PROBLEM TO SOLVE →
The expected output is the line with "Where should I" plus all lines after it to the end of the material below, reproduced exactly, with pictures omitted and nothing else included.

== GIVEN ENTRIES ==

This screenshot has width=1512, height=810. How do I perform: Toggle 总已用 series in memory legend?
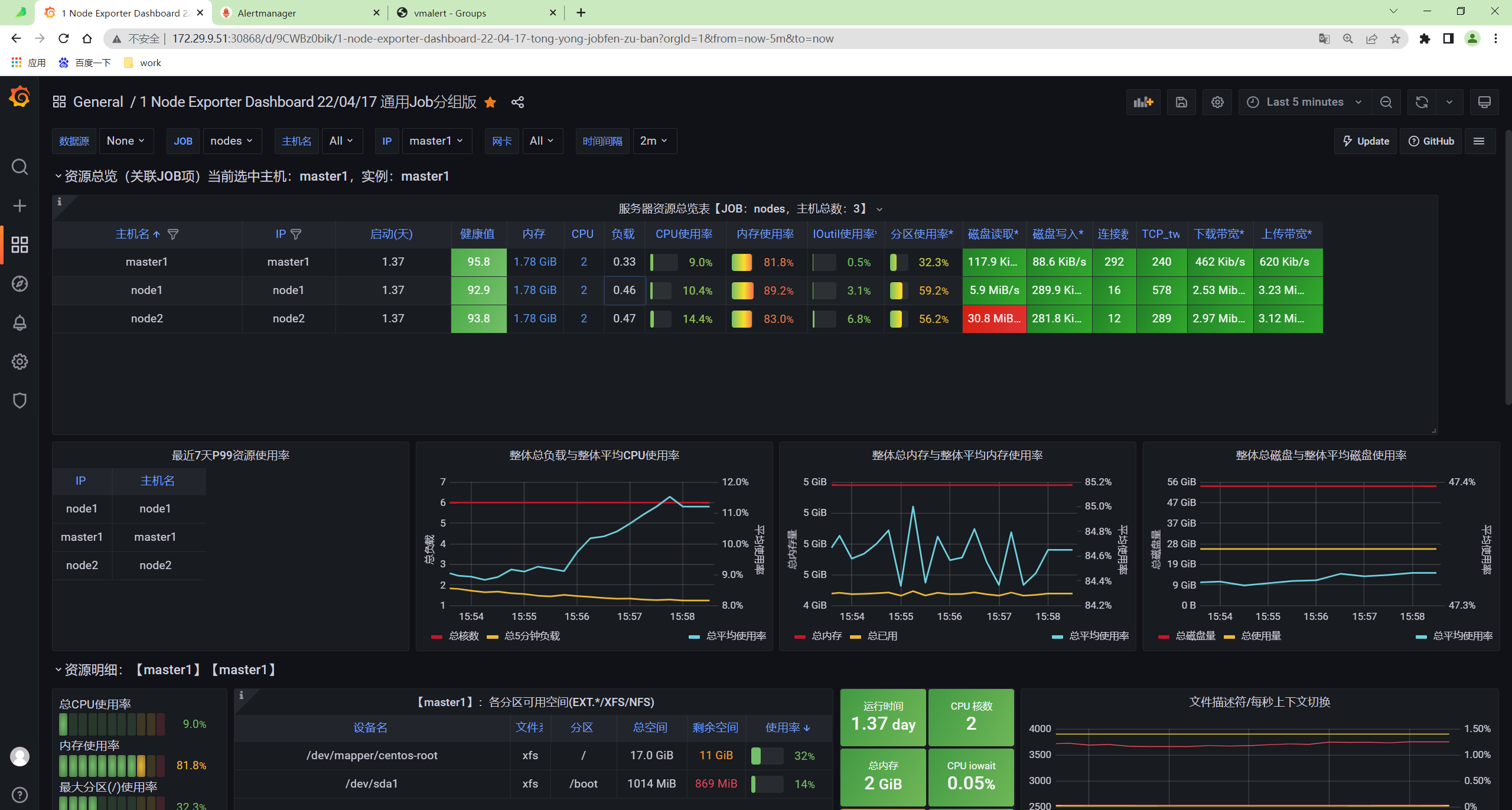pos(882,636)
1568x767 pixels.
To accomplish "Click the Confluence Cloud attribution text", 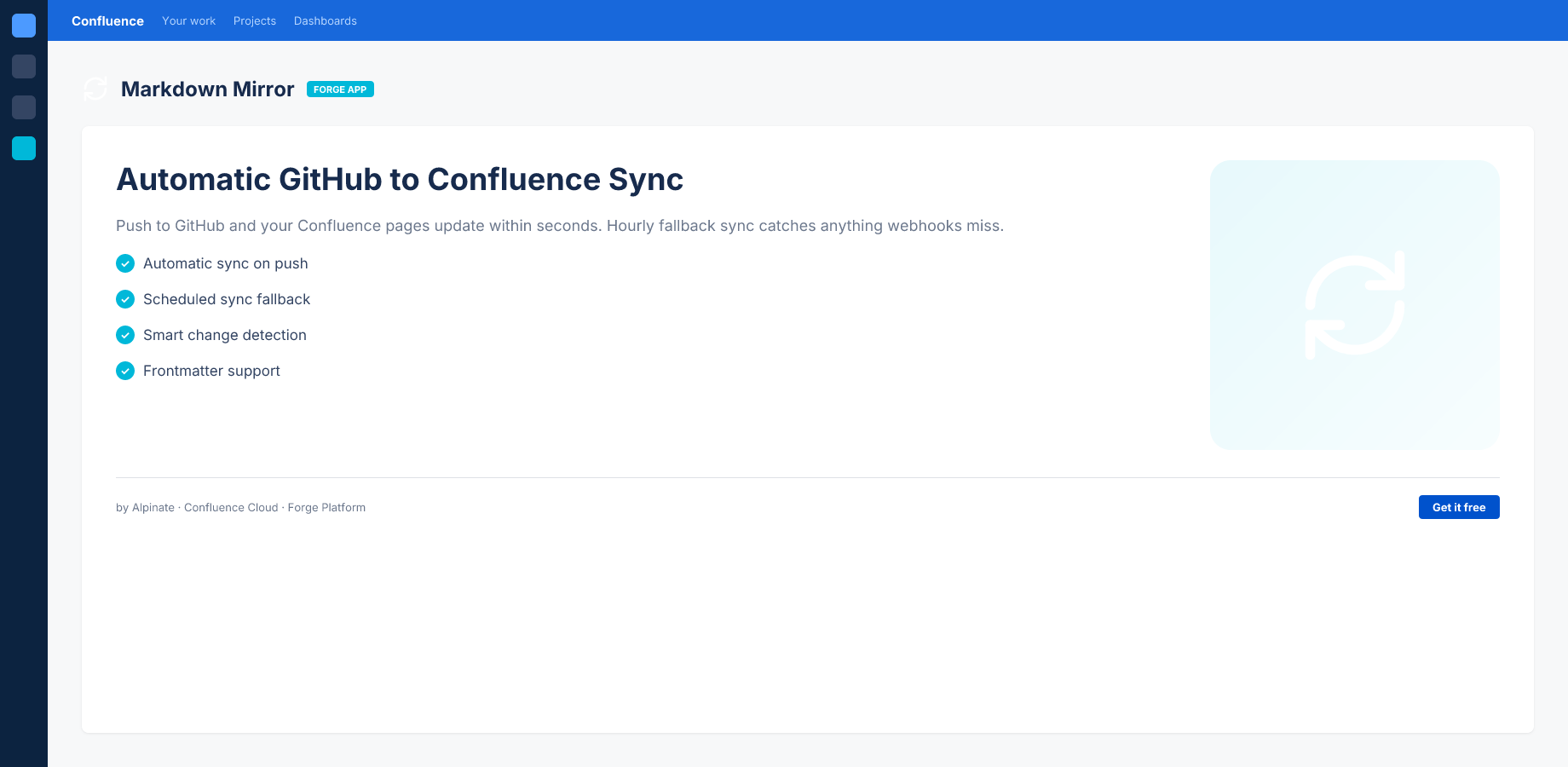I will coord(230,507).
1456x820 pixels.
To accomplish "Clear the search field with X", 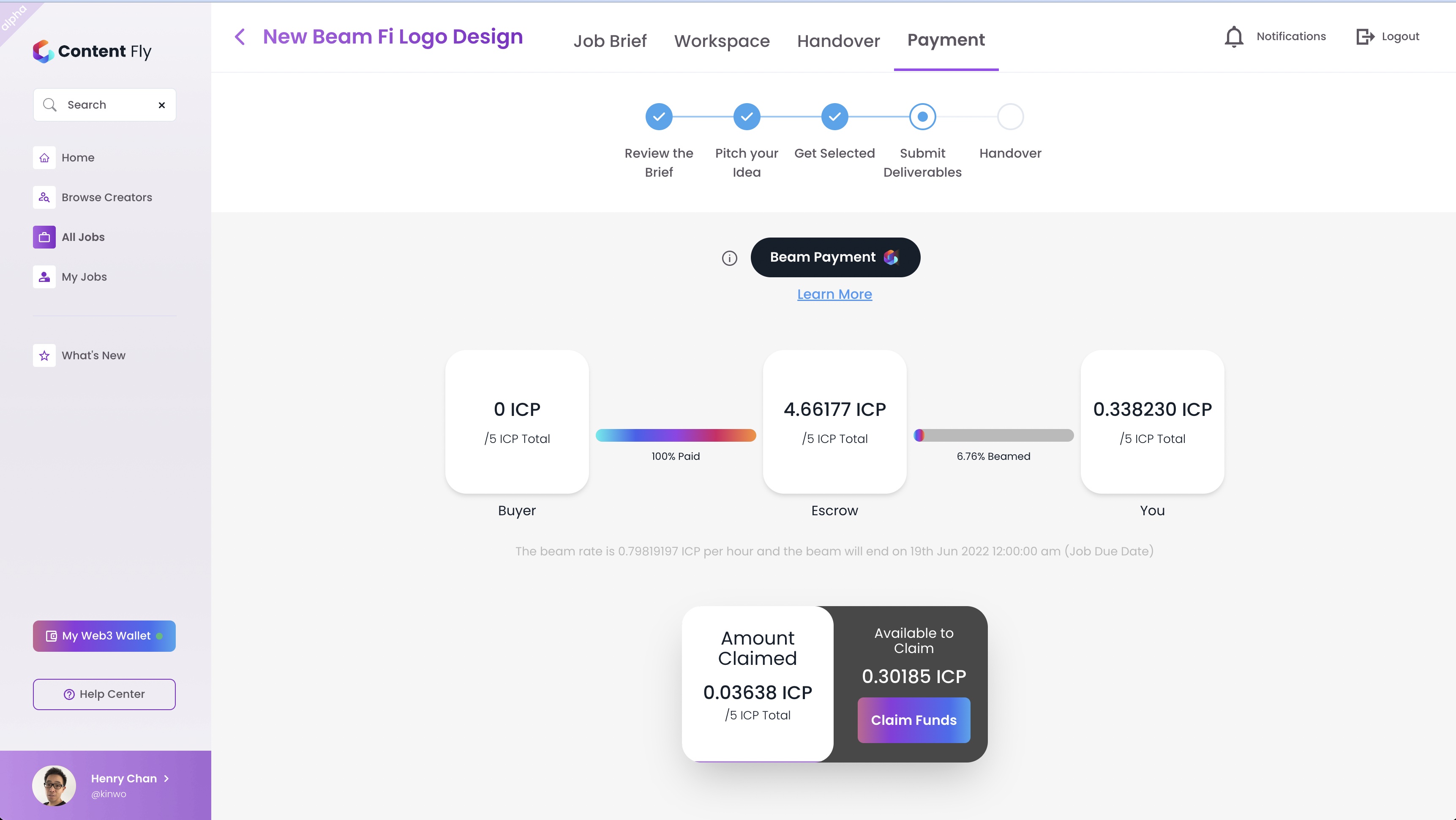I will click(x=162, y=105).
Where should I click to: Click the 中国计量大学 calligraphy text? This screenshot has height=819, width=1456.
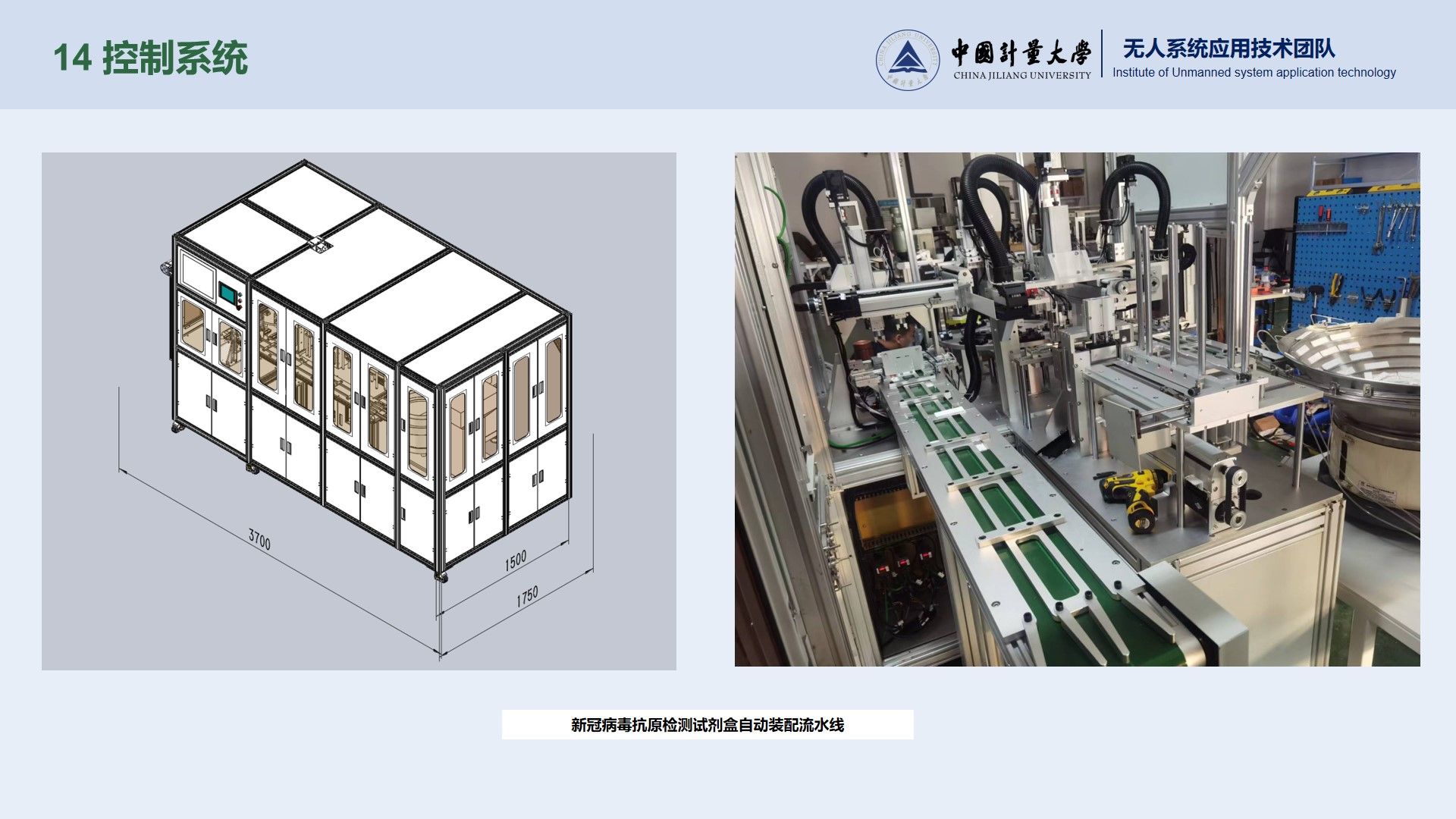coord(1021,52)
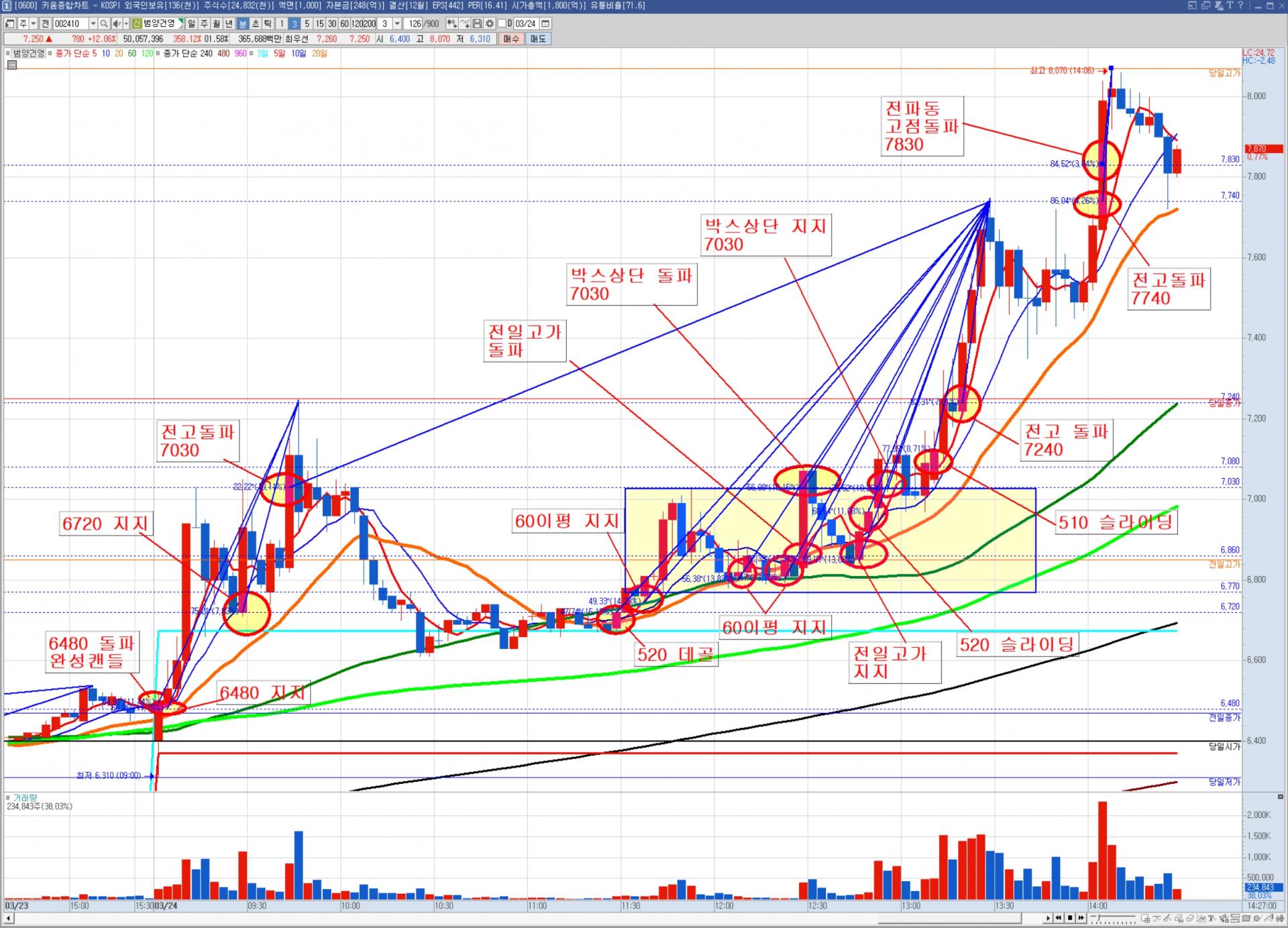Select the 일 daily period tab

[191, 23]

===

OUTPUT FOR THIS TASK →
Where should I click to: Click the 中国计量大学 calligraphy text? This screenshot has height=819, width=1456.
coord(1021,52)
Select the 일 daily period tab

[191, 23]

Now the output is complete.